----- Passage fourni

Affaire de peu d’importance, peut-être. Nous ne demandons pas à nos politiques d’être de grands écrivains, après tout, seulement des communicants efficaces, et il leur arrive parfois de se voir attribuer à perpétuité l’éloquence d’un autre.
Kennedy devait surtout son don d’orateur à son conseiller et assistant législatif de longue date, Ted Sorensen, qui devint plus tard le principal auteur de ses discours après que les deux développèrent une conception partagée de l’art de la rhétorique. Dans Kennedy, une biographie publiée en 1965, Sorensen écrivait:
«À mesure que les années passaient et que j’en venais à connaître son opinion sur chaque sujet ainsi que la manière dont il souhaitait l’exprimer, notre style et nos critères devenaient de plus en plus unifiés. Lorsque le volume à la fois de ses discours et de mes devoirs augmenta dans les années qui précédèrent 1960, nous essayâmes à maintes reprises, mais sans succès, de trouver d’autres jongleurs de mots capables d’écrire pour lui dans le style auquel il était accoutumé. Le style de ceux que nous sollicitâmes était peut-être très bon. Il était peut-être même supérieur. Mais ce n’était pas le sien.»
Kennedy estimait que son discours d’investiture devait «donner le ton d’une époque sur le point de commencer», d’une ère dans laquelle il imaginait que la politique étrangère et les problèmes internationaux —dont le spectre de l’anéantissement nucléaire ne serait pas des moindres— seraient sa principale préoccupation. Mais bien que Sorensen ait pu être la seule personne capable de donner une voix aux idées de Kennedy, le discours à venir était trop historique pour n’être confié qu’à un seul homme.
«Le principal auteur»
Le 23 décembre 1960, moins d’un mois avant que Kennedy ne doive prêter serment sous le portique oriental du Capitole à Washington, Sorensen envoya le même télégramme à dix hommes, sollicitant des «thèmes spécifiques» et un «langage pour articuler ces thèmes, qu’il faille pour cela une page ou dix».
Si Sorensen était sans l’ombre d’un doute l’architecte en chef du discours d’investiture de Kennedy, la version finale contenait des contributions ou des emprunts, entre autres, à l’Ancien Testament, au Nouveau Testament, à Lincoln, à Adlai Stevenson, rival de Kennedy et deux fois candidat démocrate à la présidentielle, à l’économiste de Harvard John Kenneth Galbraith, à l’historien Arthur Schlesinger Jr. et, très probablement, à Kennedy lui-même.
Mais à quelques exceptions près, il est impossible de démêler exactement qui écrivit quoi. Bien plus tard, Sorensen, mort en 2010, confessa avoir détruit son propre premier jet manuscrit à la demande de Jacqueline Kennedy, qui protégeait jalousement l’héritage de son mari.
Lorsqu’on l’interrogeait plus avant à ce sujet, il se montrait d’une timidité notoire. Quand on lui demandait par exemple s’il était l’auteur de la phrase la plus célèbre du discours, il se contentait de répondre: «Ne demandez pas.»

----------

# [Consigne]
Transcrivez sans rien modifier la partie du passage sur le discours d'investiture de Kennedy qui commence aux mots «Kennedy estimait que» et s'arrête après les mots «un seul homme.». Les lignes n'ont aucun rôle dans cet exercice.

----- Extraits des lignes

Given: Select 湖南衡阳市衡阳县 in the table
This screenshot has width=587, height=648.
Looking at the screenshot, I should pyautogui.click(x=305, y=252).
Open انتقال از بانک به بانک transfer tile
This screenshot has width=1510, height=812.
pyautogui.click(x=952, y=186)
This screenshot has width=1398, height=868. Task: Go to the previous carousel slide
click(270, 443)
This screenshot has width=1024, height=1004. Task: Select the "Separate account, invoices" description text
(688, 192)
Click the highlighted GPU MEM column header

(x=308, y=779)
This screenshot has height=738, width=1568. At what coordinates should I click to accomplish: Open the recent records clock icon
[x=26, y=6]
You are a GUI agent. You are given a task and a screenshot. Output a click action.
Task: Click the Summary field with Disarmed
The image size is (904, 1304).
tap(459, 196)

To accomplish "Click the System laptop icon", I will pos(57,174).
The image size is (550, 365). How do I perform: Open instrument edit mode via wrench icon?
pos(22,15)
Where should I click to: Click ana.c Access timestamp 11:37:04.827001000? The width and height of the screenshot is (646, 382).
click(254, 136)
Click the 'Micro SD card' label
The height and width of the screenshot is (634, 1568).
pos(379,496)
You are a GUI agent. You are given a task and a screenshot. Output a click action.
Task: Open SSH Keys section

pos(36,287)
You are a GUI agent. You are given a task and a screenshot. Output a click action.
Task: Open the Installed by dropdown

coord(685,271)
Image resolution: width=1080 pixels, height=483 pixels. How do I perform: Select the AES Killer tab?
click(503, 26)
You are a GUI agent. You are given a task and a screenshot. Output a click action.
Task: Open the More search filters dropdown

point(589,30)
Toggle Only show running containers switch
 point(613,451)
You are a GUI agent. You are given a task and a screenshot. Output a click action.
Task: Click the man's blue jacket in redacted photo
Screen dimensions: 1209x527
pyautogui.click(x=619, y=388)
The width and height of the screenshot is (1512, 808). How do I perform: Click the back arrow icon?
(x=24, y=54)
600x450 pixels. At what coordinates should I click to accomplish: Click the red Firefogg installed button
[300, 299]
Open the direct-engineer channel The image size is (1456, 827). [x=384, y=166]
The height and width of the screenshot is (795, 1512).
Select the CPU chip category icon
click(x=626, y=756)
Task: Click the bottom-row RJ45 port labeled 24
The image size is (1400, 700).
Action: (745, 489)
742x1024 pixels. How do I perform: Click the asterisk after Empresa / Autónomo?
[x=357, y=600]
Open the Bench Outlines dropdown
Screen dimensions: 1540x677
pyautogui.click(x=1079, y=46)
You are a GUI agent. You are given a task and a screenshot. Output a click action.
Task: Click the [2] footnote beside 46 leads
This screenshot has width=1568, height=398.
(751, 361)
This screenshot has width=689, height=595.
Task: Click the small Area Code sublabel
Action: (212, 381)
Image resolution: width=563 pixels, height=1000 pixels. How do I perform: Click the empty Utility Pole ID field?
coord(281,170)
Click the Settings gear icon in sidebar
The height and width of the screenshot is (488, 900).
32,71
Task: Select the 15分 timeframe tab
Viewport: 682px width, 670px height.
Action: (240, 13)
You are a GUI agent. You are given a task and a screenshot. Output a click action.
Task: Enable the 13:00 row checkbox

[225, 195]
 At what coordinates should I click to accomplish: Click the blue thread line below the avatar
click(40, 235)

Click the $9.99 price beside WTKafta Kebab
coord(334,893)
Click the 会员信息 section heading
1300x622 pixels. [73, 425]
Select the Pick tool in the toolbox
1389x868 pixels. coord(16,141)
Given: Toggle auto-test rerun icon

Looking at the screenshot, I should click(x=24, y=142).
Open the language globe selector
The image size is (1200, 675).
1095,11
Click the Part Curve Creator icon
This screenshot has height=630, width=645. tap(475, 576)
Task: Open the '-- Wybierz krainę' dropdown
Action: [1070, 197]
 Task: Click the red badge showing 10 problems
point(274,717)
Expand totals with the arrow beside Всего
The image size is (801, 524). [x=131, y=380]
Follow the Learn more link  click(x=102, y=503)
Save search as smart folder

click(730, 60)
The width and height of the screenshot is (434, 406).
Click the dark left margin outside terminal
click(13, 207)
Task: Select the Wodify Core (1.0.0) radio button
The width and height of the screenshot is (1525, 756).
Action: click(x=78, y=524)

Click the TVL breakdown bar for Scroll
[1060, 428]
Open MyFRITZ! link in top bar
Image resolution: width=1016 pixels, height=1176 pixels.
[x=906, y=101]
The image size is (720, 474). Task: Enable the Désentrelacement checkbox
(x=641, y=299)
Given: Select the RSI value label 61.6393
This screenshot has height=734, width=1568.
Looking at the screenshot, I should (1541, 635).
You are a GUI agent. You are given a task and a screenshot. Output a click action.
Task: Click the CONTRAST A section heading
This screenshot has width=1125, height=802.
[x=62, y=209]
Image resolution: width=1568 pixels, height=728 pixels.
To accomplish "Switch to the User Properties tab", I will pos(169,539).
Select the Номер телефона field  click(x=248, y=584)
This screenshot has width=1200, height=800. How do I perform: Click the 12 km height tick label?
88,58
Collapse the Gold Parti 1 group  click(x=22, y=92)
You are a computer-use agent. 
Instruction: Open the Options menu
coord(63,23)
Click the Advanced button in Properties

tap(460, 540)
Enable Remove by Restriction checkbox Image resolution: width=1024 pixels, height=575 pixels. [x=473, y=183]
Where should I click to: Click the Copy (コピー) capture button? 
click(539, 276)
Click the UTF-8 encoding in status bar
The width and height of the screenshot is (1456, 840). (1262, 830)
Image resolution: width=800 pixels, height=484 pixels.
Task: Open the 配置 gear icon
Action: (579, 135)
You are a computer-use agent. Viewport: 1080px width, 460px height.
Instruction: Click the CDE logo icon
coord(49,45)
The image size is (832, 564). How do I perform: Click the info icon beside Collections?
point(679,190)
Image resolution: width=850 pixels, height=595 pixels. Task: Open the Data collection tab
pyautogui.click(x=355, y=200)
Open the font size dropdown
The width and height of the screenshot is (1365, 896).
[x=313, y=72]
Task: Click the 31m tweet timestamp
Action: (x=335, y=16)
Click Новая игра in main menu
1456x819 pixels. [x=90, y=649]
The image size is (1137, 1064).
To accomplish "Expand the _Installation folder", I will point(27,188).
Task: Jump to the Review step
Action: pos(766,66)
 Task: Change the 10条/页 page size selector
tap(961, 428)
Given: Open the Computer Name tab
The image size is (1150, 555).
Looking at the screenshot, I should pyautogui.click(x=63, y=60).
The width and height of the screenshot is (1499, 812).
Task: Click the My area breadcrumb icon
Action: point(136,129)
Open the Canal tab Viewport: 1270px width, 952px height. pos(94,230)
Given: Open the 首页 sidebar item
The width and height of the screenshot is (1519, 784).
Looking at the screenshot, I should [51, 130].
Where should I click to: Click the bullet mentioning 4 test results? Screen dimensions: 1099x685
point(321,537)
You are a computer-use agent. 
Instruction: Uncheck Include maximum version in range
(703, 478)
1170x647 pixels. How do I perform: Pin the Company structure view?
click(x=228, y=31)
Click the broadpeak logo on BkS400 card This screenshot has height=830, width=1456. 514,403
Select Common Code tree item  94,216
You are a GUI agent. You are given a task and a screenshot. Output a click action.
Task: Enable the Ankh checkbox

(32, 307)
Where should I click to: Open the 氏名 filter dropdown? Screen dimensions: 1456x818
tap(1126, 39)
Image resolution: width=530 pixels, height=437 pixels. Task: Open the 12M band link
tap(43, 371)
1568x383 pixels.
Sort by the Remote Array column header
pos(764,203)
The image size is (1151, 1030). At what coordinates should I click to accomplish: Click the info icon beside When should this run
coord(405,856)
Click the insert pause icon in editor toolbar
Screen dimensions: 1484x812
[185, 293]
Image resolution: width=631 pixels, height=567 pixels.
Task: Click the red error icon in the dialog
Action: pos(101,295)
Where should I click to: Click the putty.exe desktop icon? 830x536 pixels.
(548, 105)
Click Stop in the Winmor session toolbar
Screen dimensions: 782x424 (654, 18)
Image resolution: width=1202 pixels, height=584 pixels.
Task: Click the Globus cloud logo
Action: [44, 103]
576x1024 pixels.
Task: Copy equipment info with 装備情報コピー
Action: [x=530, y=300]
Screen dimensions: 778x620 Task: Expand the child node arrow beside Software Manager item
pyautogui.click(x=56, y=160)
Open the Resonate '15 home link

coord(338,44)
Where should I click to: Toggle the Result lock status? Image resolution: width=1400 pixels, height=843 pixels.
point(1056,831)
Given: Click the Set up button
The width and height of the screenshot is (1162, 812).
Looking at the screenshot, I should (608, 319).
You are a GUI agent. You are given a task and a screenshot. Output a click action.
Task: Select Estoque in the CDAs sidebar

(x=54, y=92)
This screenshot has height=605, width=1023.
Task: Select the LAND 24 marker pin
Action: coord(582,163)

----------

# [Réponse attendue]
Kennedy estimait que son discours d’investiture devait «donner le ton d’une époque sur le point de commencer», d’une ère dans laquelle il imaginait que la politique étrangère et les problèmes internationaux —dont le spectre de l’anéantissement nucléaire ne serait pas des moindres— seraient sa principale préoccupation. Mais bien que Sorensen ait pu être la seule personne capable de donner une voix aux idées de Kennedy, le discours à venir était trop historique pour n’être confié qu’à un seul homme.